A Better UTF-8 String

The WoopsiString Class - Optimised for ASCII

The current WoopsiString class stores its data in the usual way: an array of chars. When the string is initially set, the object creates an array large enough to hold the data it should store. It then copies the data into that new array.

When appending to the string, the object checks to see if it contains enough free space within the existing array to contain the new data. If so, the data is just copied into the free space. If not, a new array is allocated large enough to contain both the existing data and the new data. The existing data is copied into it, and the new data is copied to the end.

Insertion works in a similar way, except two portions of the existing data will be copied separately into disjointed sections of the new array if the insertion point falls within the existing string.

In contrast, removal is very simple. A new terminator character is placed at the new endpoint of the string, and everything following it is deemed to be free space, ready for future insert/append operations.

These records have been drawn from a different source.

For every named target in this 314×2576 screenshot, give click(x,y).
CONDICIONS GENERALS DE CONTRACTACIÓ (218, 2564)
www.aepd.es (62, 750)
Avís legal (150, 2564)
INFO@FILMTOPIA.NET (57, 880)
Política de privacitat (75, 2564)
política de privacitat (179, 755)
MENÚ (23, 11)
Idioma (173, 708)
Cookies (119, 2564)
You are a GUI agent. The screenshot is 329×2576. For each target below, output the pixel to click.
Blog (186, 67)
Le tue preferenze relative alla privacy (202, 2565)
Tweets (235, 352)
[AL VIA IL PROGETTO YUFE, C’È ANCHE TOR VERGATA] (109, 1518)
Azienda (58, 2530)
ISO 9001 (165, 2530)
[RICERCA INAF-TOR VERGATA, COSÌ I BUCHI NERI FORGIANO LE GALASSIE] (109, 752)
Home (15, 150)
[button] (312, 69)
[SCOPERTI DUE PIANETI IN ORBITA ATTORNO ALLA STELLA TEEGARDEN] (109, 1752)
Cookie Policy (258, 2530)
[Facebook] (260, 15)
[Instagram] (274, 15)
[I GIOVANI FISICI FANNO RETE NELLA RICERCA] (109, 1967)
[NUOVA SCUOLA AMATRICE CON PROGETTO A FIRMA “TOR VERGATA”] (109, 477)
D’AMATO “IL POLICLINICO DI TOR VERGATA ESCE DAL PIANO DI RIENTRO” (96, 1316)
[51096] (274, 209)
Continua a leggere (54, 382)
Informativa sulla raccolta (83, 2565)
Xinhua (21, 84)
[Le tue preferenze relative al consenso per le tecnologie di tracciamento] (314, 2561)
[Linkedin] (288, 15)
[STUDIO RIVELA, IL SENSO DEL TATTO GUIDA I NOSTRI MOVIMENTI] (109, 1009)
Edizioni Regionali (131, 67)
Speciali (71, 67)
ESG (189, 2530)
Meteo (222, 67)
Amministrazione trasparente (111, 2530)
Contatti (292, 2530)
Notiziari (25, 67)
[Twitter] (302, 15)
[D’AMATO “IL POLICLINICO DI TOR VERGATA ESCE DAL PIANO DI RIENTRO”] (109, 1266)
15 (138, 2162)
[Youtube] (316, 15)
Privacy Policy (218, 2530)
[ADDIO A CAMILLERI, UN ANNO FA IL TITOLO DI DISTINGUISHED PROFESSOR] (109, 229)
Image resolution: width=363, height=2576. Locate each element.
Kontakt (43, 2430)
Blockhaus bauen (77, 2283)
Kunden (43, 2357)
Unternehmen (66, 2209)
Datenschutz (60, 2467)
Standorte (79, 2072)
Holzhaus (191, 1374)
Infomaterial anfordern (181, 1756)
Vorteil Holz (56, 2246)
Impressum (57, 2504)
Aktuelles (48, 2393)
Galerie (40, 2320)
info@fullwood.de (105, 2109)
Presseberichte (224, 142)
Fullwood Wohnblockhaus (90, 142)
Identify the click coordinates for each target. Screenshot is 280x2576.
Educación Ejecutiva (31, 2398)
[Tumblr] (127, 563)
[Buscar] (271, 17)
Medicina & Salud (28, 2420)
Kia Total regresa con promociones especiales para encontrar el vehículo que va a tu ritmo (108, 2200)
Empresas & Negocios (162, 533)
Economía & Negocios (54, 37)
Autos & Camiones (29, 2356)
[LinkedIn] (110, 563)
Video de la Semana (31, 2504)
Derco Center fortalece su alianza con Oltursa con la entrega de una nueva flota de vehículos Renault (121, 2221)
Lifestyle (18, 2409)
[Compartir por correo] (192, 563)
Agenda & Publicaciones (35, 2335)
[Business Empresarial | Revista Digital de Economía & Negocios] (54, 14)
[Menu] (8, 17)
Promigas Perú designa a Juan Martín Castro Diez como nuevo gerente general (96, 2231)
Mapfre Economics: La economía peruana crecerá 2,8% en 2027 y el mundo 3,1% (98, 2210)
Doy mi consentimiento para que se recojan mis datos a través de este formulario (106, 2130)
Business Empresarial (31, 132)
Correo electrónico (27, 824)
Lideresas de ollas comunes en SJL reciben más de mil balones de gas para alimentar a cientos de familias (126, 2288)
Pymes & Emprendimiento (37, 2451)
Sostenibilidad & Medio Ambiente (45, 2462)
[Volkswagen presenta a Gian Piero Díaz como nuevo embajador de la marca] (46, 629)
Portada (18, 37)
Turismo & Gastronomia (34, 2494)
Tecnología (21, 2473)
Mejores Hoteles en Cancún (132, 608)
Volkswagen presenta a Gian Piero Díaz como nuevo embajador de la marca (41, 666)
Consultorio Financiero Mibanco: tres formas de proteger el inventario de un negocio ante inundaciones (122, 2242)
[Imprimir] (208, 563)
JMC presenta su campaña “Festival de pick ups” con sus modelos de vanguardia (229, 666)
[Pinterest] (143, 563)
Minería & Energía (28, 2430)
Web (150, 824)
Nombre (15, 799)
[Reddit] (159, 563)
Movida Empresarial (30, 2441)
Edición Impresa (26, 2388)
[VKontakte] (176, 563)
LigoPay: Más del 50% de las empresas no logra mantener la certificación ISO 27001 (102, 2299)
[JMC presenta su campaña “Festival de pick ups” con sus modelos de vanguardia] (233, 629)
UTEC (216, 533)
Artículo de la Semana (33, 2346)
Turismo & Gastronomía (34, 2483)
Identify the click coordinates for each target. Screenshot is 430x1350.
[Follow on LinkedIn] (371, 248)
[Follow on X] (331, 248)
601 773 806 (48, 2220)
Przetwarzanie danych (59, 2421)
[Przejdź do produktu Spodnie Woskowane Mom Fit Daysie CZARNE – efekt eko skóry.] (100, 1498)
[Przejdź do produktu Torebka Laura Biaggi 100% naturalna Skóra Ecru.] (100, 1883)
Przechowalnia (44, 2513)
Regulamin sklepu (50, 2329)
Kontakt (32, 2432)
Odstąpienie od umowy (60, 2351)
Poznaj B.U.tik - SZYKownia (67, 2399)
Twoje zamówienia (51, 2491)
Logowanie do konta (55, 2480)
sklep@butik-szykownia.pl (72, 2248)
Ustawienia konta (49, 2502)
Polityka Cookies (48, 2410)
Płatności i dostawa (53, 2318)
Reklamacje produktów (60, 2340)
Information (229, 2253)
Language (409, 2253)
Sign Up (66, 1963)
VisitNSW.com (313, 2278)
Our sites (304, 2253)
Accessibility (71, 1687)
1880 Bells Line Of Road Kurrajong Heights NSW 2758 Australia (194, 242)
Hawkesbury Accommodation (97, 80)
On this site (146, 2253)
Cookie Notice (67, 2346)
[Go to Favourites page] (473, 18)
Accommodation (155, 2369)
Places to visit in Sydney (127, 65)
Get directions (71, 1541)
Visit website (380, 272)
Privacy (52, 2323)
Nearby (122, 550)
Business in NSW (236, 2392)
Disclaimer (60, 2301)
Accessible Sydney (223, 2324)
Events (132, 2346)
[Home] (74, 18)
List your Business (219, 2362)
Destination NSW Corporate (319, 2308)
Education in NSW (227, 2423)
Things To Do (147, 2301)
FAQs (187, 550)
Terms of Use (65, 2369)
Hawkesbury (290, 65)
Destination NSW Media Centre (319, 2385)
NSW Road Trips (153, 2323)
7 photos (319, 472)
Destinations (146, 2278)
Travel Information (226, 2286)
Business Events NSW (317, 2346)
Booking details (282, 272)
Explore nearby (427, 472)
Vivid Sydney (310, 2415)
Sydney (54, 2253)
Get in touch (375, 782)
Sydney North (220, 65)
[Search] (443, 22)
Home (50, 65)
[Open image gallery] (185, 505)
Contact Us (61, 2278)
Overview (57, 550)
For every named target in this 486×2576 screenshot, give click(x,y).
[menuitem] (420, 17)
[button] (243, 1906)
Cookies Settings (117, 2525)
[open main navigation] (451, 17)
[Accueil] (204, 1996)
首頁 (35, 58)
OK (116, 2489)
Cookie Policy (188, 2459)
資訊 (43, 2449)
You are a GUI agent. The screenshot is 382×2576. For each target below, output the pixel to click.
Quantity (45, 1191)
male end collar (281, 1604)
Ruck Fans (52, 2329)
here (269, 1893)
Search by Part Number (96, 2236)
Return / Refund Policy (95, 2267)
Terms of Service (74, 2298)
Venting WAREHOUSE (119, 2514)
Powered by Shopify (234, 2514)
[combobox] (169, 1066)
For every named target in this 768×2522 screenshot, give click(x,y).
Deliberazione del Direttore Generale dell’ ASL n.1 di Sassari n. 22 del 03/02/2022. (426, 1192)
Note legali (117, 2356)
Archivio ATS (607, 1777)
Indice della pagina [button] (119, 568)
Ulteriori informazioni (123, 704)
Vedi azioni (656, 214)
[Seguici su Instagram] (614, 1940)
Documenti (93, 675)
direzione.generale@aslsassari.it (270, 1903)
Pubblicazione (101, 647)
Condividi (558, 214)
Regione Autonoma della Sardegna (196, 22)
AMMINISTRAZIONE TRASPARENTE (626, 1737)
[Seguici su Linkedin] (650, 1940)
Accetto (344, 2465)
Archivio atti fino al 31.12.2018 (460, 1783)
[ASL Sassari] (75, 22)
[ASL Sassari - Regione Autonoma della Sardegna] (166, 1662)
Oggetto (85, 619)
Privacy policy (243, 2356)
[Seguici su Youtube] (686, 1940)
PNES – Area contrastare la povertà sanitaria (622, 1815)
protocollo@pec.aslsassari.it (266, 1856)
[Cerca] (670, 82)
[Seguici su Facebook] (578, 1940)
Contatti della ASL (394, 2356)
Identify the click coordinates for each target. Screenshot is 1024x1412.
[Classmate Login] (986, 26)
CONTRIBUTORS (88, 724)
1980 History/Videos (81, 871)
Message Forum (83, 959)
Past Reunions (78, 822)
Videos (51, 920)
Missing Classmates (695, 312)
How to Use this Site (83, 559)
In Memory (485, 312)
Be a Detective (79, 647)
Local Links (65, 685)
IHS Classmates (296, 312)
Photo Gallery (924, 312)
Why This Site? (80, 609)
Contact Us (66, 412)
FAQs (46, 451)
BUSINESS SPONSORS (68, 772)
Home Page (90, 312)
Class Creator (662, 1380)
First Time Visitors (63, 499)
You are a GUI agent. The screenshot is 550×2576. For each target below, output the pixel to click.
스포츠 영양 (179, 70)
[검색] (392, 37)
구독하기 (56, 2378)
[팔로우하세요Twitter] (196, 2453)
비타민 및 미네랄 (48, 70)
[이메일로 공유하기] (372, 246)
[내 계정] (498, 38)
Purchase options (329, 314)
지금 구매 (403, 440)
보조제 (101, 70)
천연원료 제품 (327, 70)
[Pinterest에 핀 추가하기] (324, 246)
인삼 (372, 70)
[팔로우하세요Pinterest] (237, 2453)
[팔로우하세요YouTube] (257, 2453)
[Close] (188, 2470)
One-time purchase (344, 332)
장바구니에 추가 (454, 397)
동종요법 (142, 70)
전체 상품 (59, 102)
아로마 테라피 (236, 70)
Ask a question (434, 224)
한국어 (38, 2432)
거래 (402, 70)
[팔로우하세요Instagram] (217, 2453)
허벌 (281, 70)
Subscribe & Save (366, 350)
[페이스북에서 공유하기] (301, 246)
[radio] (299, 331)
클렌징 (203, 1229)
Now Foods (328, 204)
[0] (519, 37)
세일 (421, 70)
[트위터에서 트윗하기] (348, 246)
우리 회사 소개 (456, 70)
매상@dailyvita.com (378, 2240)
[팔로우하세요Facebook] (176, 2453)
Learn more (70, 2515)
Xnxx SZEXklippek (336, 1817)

Although it involves a lot of copying when inserting and appending, this system works exceptionally well for the two most frequent string operations - random access to a character within a string, and iterating sequentially over the characters in a string. Keeping all of the characters in a sequential block of RAM makes these two operations trivial.

Reducing Data Copying Via Linked Lists

When I was writing the WoopsiString class, however, the amount of copying annoyed me. I came up with a solution that performed a lot less copying by breaking the string data up into a linked list of string fragments. For example, imagine that we have this string:


Drawn with pipe characters as byte boundaries, it looks like this:

| h | e | l | l | o | \0 |

Suppose we want to append the text “ world!” onto that string. The current WoopsiString class would do this:

  1. Allocate a new char array of length 13.
  2. Copy “hello” from existing array into new array.
  3. Copy “ world!” from second array into new array.
  4. Append terminator to end of new array.
  5. Delete existing array.
  6. Update array pointer to point to new array.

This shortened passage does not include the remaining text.